• _REQUIRED WORK_
Write out, word for word, the stretch of the listing below from the line containing "This screenshot has width=345, height=194." through the end of the listing. Leave the pictures out of your answer.

### DATASET RECORDS ###

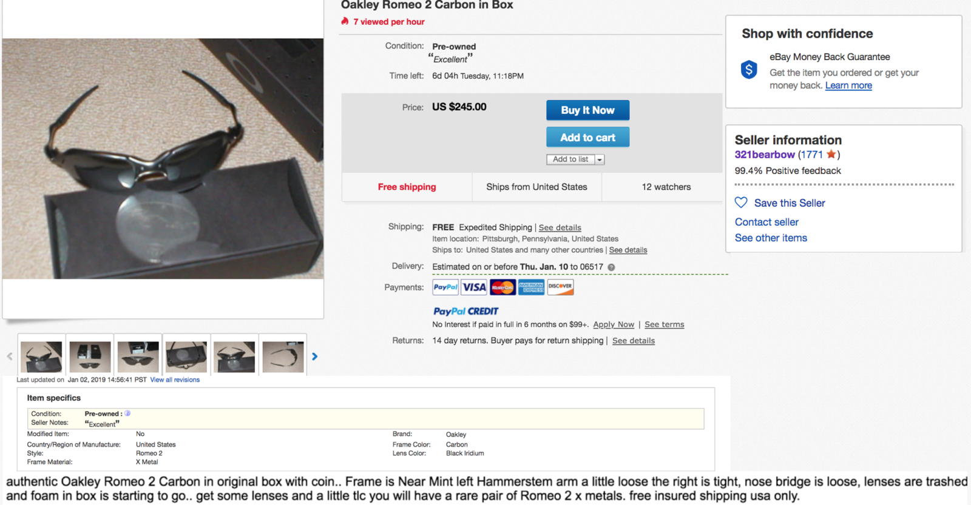
Task: Click the heart icon beside Save this Seller
Action: pos(741,202)
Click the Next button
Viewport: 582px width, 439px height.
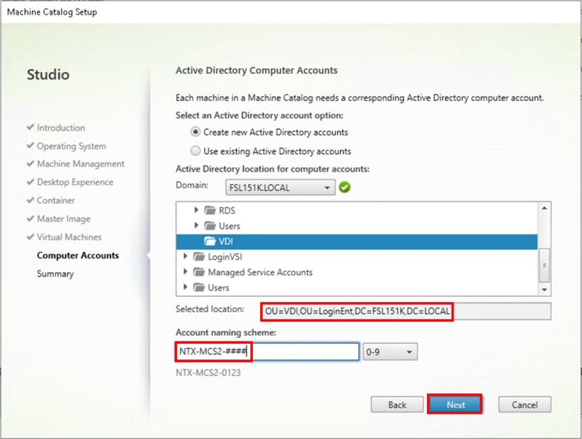click(x=455, y=404)
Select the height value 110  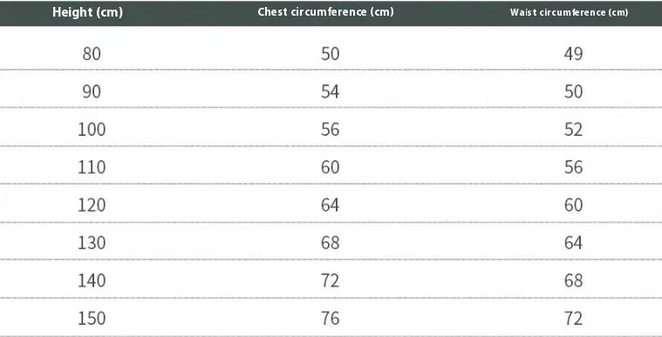pos(92,167)
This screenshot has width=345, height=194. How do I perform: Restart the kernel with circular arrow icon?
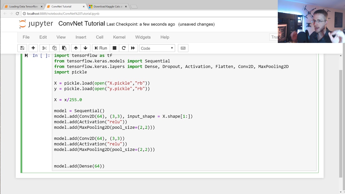coord(124,48)
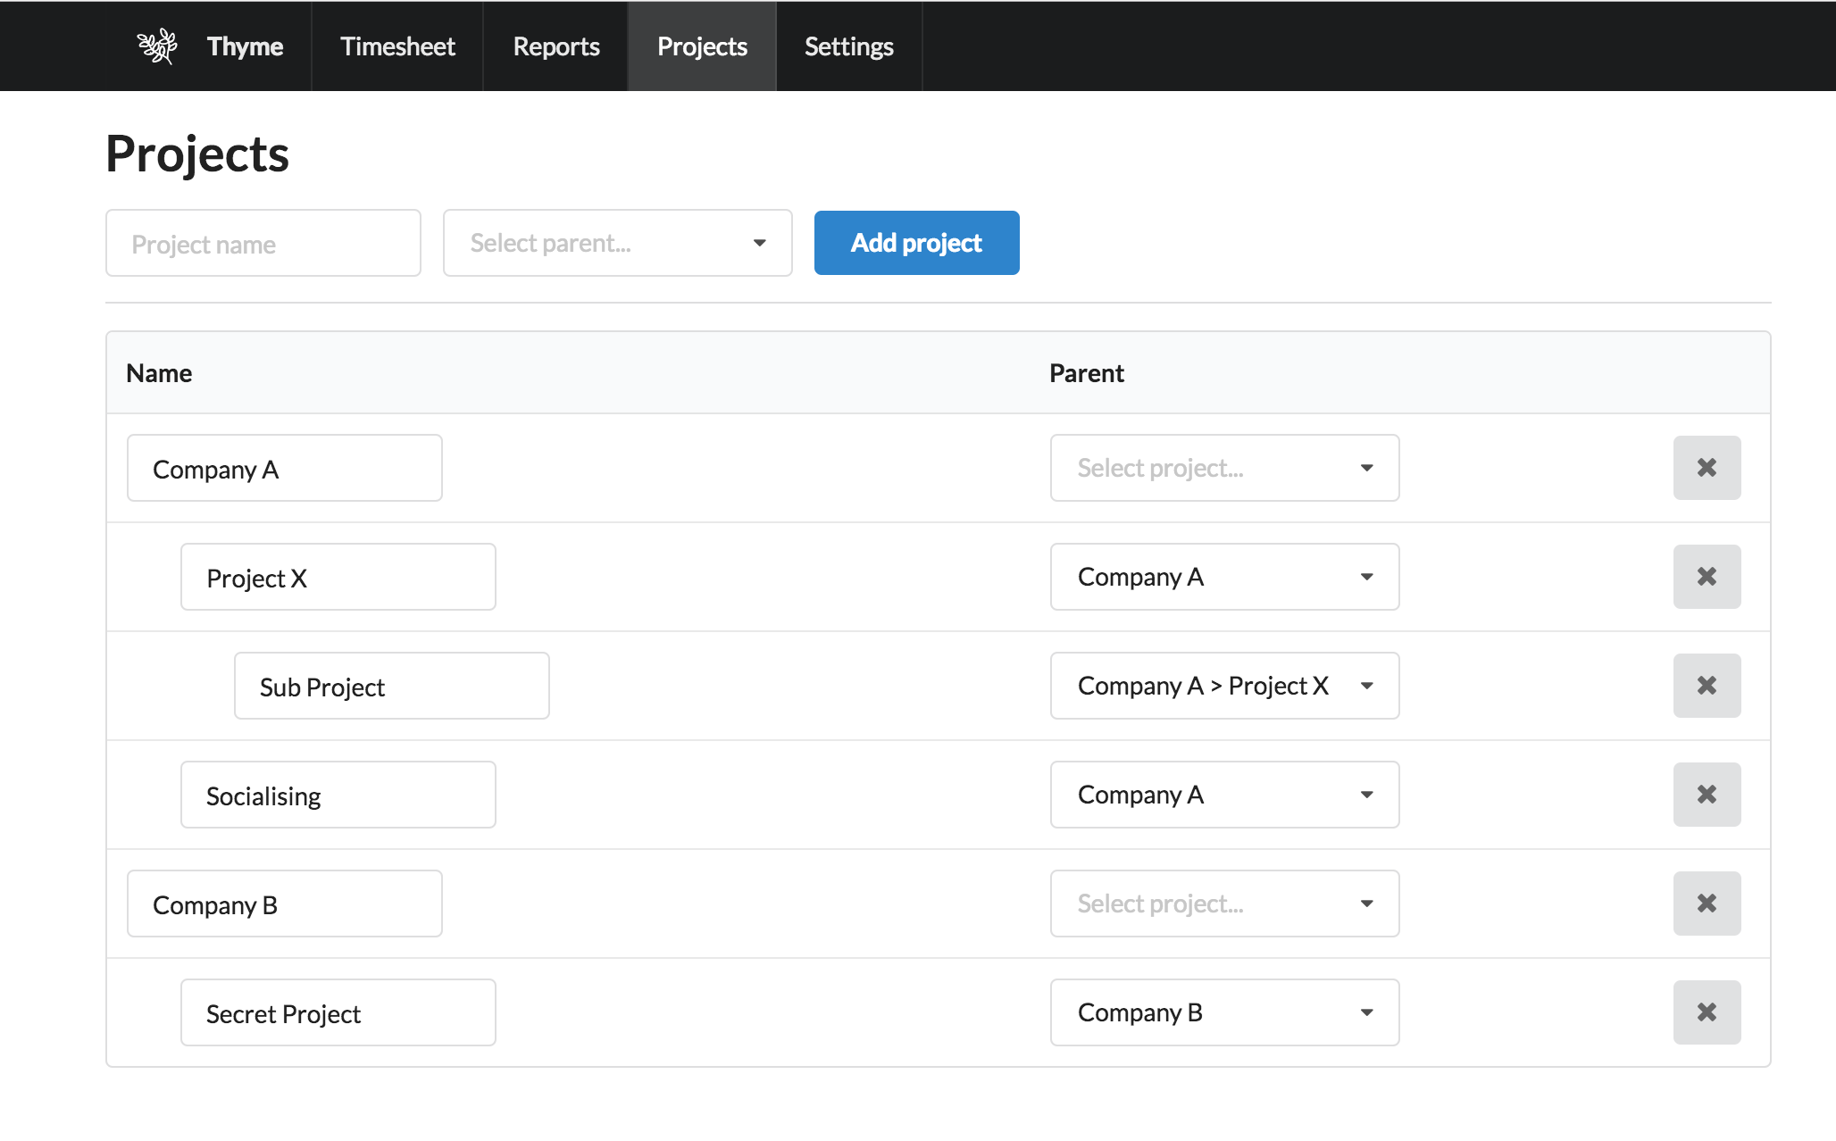This screenshot has width=1836, height=1141.
Task: Click the Thyme brand link
Action: 245,46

###

• _THE OUTPUT_
This screenshot has width=345, height=194. How do I perform: Restart the kernel with circular arrow icon?
coord(124,48)
This screenshot has width=1836, height=1141.
Task: Click the Thyme brand link
Action: 245,46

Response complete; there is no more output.